Yesterday I spent the morning with Halsey Minor, founder of CNet, then 12Entreprenuering, creator of Snap, icon of the boom and bust, and now CEO of Grand Central. Halsey was his old enthusiastic self (not to say he ever wasn't, but it's not been easy these past few years, after…

Yesterday I spent the morning with Halsey Minor, founder of CNet, then 12Entreprenuering, creator of Snap, icon of the boom and bust, and now CEO of Grand Central. Halsey was his old enthusiastic self (not to say he ever wasn’t, but it’s not been easy these past few years, after all, and he did move away for a spell).

Halsey is convinced he’s got a winner with Grand Central. After a couple hours of whiteboarding, it’s hard not to at least see his point. The company is in a really interesting space, essentially providing the glue that allows for innovative companies to create really cool tools through web services. While web services as an industry has been on a three-year slow smolder, I think it may finally catch fire this year.

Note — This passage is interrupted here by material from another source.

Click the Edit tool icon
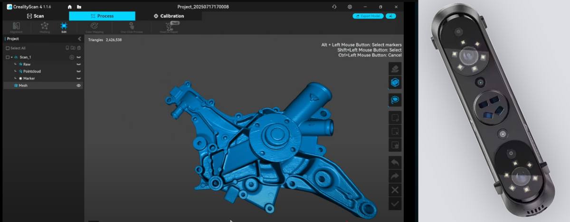 click(64, 27)
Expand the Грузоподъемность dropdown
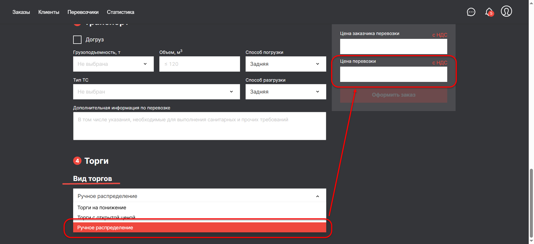The height and width of the screenshot is (244, 534). 113,64
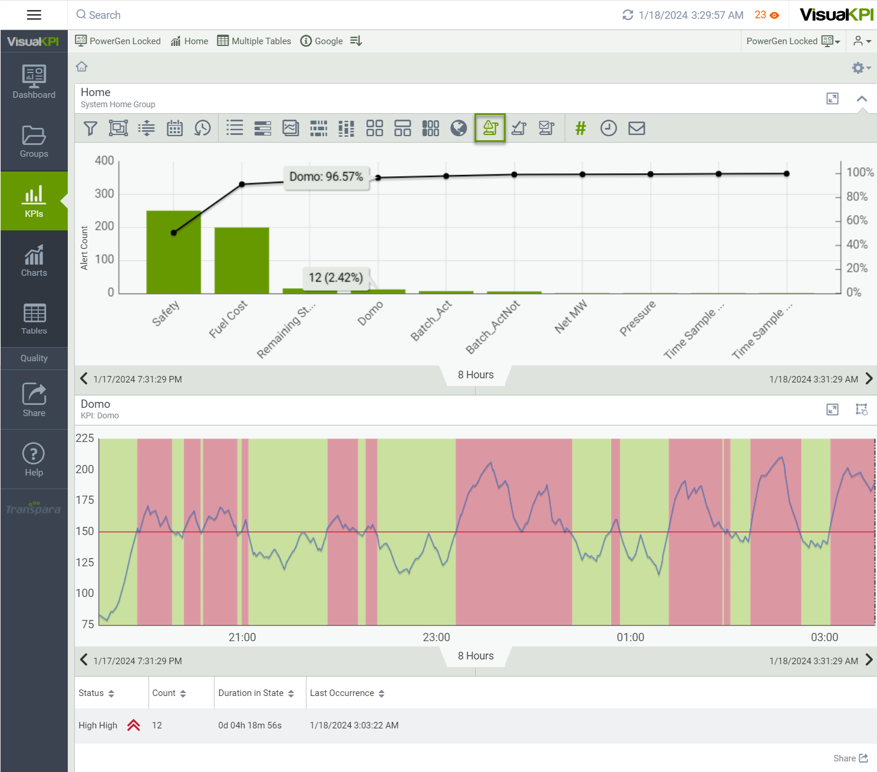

Should it ignite, I am not as convinced as Halsey that Grand Central will be the winner. He points out that there’s really no one in the space doing what he is doing, but then again, Jonathan Abrams probably said that when no one had heard of Friendster. If Grand Central proves the space, IBM, MSFT, and others will move quickly to own it. Halsey has a defense on this point too, but in the end, it’s all about execution, so we’ll see.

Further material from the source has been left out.